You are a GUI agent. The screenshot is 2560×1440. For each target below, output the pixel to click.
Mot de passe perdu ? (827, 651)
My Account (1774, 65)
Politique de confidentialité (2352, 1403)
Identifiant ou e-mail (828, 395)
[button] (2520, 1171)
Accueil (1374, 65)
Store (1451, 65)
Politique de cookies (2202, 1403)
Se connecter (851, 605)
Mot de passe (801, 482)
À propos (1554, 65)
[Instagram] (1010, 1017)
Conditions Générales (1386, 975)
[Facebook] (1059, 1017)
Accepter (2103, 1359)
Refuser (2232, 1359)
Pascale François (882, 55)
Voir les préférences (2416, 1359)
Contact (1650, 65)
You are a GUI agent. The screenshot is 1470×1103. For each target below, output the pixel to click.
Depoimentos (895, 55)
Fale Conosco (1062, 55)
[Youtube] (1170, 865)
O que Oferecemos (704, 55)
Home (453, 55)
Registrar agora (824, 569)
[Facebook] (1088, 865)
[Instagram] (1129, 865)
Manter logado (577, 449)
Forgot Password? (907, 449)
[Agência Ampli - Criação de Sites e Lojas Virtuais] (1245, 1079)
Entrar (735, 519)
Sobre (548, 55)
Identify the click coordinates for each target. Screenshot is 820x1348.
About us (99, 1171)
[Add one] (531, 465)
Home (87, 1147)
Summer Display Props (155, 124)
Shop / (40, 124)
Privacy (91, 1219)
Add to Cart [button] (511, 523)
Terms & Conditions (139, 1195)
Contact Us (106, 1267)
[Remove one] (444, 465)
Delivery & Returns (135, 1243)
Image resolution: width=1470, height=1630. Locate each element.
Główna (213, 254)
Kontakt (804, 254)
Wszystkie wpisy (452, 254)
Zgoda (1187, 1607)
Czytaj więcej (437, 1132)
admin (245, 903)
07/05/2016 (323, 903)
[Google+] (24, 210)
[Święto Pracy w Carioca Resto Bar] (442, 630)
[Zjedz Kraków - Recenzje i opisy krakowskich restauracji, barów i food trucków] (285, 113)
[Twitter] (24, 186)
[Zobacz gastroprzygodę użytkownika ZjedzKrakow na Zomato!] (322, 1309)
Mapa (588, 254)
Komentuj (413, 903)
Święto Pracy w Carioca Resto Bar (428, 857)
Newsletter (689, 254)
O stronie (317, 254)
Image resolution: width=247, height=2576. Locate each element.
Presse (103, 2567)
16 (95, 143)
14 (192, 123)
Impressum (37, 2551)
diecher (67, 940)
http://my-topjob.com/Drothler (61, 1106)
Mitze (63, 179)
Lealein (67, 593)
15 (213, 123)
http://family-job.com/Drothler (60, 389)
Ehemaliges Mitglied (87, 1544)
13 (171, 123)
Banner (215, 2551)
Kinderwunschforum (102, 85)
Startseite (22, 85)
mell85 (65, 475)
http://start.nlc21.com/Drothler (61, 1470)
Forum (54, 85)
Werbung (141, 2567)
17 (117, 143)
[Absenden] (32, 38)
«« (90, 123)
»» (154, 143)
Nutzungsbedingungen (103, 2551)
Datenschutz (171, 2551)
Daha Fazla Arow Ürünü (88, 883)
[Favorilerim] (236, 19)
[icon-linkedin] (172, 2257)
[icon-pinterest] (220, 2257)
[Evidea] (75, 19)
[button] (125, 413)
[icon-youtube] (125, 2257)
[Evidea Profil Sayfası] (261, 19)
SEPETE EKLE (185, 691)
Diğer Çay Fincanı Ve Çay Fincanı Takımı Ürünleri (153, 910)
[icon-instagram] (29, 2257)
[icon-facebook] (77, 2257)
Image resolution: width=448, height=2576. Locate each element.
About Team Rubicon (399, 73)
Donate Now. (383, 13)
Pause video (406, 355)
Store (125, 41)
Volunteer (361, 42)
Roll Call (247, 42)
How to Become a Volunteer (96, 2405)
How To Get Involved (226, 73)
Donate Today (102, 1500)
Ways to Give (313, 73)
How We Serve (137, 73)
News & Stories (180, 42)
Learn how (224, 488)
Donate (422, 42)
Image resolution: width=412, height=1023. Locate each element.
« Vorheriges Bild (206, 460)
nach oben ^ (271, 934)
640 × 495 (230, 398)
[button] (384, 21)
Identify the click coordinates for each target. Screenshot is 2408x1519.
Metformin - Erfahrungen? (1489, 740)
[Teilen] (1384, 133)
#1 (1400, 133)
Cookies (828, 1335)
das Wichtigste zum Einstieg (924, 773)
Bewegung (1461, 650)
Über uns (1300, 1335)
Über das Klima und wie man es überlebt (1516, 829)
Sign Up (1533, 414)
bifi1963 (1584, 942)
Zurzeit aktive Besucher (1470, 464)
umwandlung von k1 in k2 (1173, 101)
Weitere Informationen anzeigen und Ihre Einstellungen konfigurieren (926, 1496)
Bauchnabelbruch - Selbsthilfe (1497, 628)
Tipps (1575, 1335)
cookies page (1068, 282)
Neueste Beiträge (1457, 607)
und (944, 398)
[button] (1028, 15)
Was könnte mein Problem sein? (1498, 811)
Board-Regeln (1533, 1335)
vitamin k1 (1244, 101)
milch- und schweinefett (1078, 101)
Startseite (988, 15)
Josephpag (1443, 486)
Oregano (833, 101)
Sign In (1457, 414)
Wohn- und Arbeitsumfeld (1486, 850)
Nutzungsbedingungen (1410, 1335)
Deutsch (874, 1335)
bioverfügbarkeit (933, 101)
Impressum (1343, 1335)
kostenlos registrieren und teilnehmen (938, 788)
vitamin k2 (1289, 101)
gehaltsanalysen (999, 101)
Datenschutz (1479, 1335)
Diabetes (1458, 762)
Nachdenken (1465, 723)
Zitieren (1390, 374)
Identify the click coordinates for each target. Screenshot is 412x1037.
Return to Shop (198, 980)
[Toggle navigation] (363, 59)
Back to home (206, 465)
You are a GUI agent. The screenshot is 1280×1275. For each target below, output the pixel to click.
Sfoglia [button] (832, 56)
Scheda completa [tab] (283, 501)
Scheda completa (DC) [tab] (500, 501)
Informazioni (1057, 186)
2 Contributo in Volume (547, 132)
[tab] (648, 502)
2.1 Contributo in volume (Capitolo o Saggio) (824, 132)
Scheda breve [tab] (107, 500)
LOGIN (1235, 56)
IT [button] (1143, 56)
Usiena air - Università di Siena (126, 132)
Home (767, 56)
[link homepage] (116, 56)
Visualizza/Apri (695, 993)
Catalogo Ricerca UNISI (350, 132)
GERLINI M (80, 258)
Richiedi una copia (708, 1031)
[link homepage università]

○ ○ ○ ○ ○

What to do:
Retype the listing from its first line onward, stopping after the line that contains "Sobre (548, 55)" has been retyped in full.

Answer section:
You are a GUI agent. The screenshot is 2560×1440. For each target below, output the pixel to click.
Mot de passe perdu ? (827, 651)
My Account (1774, 65)
Politique de confidentialité (2352, 1403)
Identifiant ou e-mail (828, 395)
[button] (2520, 1171)
Accueil (1374, 65)
Store (1451, 65)
Politique de cookies (2202, 1403)
Se connecter (851, 605)
Mot de passe (801, 482)
À propos (1554, 65)
[Instagram] (1010, 1017)
Conditions Générales (1386, 975)
[Facebook] (1059, 1017)
Accepter (2103, 1359)
Refuser (2232, 1359)
Pascale François (882, 55)
Voir les préférences (2416, 1359)
Contact (1650, 65)
You are a GUI agent. The screenshot is 1470×1103. For each target below, output the pixel to click.
Depoimentos (895, 55)
Fale Conosco (1062, 55)
[Youtube] (1170, 865)
O que Oferecemos (704, 55)
Home (453, 55)
Registrar agora (824, 569)
[Facebook] (1088, 865)
[Instagram] (1129, 865)
Manter logado (577, 449)
Forgot Password? (907, 449)
[Agência Ampli - Criação de Sites e Lojas Virtuais] (1245, 1079)
Entrar (735, 519)
Sobre (548, 55)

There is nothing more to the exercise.